*Objective:*
Count the lines in the items below that contain the string "size", with case counting, and reply with the number alone.

*Records shown:*
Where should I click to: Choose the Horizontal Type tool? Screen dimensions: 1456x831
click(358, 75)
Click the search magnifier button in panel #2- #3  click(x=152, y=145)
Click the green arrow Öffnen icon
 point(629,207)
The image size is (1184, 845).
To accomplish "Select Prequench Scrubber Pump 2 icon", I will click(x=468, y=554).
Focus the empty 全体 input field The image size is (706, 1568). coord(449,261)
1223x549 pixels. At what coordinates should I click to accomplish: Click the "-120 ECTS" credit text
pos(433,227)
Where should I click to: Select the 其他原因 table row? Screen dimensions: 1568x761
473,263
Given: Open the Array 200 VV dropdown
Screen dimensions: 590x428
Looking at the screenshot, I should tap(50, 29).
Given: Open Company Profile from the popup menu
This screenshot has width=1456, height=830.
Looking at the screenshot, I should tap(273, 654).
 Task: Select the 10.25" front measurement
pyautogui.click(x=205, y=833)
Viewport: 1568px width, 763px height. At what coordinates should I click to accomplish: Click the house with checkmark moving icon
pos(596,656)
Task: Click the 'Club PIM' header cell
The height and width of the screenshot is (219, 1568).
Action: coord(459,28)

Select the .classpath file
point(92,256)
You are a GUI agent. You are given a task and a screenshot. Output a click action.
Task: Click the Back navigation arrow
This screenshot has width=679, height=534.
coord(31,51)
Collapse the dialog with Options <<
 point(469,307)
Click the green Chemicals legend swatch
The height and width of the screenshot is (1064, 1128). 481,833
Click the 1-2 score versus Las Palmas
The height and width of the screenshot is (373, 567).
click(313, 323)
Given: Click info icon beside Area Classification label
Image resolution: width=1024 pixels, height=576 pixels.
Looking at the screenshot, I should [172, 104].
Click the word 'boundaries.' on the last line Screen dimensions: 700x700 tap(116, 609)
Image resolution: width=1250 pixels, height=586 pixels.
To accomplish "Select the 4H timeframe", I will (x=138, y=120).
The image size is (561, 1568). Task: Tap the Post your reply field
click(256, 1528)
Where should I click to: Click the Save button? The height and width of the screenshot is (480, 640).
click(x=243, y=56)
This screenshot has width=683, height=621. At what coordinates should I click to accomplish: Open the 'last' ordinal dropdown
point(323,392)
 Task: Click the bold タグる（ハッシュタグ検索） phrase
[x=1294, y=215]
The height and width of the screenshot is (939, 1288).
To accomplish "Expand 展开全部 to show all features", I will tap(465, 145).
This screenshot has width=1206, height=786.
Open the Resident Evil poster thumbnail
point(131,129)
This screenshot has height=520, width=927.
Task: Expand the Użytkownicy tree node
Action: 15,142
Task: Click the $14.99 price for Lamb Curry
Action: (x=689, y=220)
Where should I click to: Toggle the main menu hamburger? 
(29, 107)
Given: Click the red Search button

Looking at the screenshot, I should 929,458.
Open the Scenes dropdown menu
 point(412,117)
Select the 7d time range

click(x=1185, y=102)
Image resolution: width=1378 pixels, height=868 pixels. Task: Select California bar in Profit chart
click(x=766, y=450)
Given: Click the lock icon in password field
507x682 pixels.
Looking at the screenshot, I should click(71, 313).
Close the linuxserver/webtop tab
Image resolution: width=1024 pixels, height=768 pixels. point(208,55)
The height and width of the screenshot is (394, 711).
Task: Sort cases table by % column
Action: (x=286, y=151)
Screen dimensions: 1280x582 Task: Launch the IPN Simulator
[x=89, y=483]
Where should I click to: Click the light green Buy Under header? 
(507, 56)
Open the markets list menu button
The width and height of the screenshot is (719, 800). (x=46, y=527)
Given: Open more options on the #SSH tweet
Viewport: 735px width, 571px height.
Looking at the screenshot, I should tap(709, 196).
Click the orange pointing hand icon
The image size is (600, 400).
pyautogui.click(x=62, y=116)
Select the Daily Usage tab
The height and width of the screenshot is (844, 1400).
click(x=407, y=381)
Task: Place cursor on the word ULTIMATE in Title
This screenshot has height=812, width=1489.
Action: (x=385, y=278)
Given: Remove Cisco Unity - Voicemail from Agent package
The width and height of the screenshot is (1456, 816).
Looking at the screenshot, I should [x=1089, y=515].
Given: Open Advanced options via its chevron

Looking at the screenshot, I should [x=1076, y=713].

*Written answer:*
4